Problem to solve
After finding the line with "Instruction: Click the Add Sheet icon tab" in the entries below, retype exactly each line from there through the line with "Open the Lịch", including that final line.

Provided data
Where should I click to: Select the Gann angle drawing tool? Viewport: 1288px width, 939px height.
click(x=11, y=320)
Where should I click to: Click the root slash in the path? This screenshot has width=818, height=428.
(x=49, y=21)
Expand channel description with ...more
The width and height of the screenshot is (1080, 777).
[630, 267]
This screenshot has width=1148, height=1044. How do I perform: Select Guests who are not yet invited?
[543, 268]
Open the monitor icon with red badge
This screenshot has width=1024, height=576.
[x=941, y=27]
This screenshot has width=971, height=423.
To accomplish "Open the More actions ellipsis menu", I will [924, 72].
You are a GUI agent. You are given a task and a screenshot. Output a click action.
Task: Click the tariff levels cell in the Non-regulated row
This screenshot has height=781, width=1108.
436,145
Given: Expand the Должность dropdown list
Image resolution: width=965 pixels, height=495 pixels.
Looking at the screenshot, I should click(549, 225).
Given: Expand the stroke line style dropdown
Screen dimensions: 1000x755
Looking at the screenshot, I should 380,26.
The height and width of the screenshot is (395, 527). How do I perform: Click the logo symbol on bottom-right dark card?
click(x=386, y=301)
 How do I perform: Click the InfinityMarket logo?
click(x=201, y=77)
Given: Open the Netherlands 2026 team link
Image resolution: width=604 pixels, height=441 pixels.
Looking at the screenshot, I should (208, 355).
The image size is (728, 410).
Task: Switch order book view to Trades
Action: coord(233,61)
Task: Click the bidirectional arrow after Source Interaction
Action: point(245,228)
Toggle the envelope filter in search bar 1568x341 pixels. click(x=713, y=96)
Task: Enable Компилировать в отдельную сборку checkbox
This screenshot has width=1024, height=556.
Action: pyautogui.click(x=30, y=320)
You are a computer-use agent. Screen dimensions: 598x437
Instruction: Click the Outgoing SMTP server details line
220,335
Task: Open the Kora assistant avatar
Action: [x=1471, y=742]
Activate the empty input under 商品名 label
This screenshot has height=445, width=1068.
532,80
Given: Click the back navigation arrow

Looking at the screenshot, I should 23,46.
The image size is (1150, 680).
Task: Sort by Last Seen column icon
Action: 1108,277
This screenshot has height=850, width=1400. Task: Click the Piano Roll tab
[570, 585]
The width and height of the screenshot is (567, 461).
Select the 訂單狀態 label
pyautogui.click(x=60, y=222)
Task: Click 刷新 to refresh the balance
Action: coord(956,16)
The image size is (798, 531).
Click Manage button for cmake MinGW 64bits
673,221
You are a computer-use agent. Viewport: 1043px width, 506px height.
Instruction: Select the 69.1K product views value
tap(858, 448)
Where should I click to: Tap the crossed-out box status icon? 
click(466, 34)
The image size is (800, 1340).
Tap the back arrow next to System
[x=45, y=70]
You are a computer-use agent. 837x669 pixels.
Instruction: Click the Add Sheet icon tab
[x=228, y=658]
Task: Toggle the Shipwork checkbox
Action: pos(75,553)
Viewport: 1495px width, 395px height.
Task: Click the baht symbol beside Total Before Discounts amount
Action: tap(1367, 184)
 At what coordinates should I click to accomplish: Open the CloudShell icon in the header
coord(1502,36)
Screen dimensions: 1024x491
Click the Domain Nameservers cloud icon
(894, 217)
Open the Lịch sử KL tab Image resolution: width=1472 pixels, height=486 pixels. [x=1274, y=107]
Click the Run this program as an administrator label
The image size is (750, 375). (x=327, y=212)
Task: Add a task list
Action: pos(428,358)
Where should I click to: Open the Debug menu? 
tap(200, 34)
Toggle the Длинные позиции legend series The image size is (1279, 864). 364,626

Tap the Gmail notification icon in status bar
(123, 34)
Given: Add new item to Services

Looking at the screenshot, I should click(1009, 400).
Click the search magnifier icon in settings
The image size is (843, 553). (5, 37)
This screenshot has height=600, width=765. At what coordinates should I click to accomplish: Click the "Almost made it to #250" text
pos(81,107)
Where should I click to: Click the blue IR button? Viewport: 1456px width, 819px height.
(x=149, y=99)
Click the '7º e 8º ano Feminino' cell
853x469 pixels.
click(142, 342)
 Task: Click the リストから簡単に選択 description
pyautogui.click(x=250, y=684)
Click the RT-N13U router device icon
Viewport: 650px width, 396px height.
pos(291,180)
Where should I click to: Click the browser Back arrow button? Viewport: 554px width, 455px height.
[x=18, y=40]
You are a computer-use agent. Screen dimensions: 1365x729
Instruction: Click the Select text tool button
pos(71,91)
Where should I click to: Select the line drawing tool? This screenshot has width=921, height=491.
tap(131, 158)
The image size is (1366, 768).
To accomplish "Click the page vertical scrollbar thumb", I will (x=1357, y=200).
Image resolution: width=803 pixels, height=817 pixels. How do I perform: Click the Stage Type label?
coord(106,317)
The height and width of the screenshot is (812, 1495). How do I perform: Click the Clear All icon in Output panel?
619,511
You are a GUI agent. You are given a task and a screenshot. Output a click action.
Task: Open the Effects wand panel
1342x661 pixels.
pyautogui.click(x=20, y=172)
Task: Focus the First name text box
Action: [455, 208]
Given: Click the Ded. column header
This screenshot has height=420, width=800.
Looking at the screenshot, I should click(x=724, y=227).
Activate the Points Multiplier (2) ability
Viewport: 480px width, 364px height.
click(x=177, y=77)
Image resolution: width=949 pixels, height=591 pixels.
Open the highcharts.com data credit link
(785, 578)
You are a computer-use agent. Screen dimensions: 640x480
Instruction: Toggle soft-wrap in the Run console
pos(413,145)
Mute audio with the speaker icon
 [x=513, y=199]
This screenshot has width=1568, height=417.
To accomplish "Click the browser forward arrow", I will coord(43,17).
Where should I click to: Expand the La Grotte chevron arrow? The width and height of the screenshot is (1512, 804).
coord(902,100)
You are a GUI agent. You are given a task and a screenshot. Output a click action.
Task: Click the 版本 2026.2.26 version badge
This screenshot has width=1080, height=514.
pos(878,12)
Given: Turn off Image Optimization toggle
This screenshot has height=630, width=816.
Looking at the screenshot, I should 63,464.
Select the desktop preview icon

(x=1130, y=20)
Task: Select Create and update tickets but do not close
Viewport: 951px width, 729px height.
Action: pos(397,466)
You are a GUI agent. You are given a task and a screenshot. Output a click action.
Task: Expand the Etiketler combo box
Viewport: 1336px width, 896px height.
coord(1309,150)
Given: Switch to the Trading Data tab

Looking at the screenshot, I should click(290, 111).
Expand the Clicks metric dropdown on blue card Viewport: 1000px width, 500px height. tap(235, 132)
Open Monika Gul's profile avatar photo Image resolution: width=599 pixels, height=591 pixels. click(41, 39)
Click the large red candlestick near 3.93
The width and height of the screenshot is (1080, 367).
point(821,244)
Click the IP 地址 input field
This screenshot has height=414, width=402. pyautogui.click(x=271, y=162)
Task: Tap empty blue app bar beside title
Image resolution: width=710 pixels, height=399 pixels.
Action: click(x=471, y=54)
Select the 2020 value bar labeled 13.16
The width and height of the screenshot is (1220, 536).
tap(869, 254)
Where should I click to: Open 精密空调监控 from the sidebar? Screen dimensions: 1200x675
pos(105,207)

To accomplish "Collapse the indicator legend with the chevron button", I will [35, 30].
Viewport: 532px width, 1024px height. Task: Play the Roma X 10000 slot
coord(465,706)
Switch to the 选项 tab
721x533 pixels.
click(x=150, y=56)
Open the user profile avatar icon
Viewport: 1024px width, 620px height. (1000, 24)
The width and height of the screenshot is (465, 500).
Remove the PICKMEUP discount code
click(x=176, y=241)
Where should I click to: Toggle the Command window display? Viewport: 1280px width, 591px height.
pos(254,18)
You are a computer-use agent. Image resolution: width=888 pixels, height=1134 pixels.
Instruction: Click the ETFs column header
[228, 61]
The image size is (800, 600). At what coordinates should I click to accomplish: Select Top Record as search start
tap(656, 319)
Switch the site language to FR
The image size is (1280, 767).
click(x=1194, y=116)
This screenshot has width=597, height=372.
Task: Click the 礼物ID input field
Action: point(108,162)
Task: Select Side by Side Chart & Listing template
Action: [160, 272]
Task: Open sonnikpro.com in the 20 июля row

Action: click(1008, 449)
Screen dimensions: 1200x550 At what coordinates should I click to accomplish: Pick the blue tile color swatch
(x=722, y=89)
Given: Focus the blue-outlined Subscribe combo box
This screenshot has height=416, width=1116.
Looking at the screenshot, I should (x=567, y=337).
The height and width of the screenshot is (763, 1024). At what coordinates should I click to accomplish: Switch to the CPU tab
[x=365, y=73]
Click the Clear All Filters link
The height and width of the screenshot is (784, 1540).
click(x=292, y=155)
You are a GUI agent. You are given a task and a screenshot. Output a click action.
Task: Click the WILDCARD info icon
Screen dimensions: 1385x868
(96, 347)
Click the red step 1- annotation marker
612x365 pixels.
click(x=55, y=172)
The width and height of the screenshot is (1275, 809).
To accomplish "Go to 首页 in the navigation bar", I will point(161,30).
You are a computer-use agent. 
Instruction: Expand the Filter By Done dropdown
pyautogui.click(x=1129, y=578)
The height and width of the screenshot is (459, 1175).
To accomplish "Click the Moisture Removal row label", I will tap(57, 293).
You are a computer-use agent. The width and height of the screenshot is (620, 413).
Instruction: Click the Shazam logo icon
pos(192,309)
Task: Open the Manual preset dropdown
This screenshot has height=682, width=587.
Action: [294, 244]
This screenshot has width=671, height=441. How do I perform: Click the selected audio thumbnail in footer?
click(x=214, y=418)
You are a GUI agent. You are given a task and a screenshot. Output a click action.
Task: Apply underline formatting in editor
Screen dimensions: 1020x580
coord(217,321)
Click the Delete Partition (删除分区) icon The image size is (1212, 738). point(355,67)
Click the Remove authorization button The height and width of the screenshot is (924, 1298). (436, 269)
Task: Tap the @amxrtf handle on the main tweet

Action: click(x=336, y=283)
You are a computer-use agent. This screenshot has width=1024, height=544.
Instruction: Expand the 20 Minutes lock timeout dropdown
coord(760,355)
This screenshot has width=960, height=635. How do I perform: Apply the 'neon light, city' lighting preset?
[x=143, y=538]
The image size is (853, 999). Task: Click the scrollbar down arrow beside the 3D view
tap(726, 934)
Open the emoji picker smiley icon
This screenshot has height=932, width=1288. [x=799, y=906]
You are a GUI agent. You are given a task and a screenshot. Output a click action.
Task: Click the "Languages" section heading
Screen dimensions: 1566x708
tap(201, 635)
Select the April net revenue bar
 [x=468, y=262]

Final answer
Instruction: Click the Add Sheet icon tab
[x=228, y=658]
Task: Toggle the Shipwork checkbox
Action: pos(75,553)
Viewport: 1495px width, 395px height.
Task: Click the baht symbol beside Total Before Discounts amount
Action: tap(1367, 184)
 At what coordinates should I click to accomplish: Open the CloudShell icon in the header
coord(1502,36)
Screen dimensions: 1024x491
Click the Domain Nameservers cloud icon
(894, 217)
Open the Lịch sử KL tab Image resolution: width=1472 pixels, height=486 pixels. [x=1274, y=107]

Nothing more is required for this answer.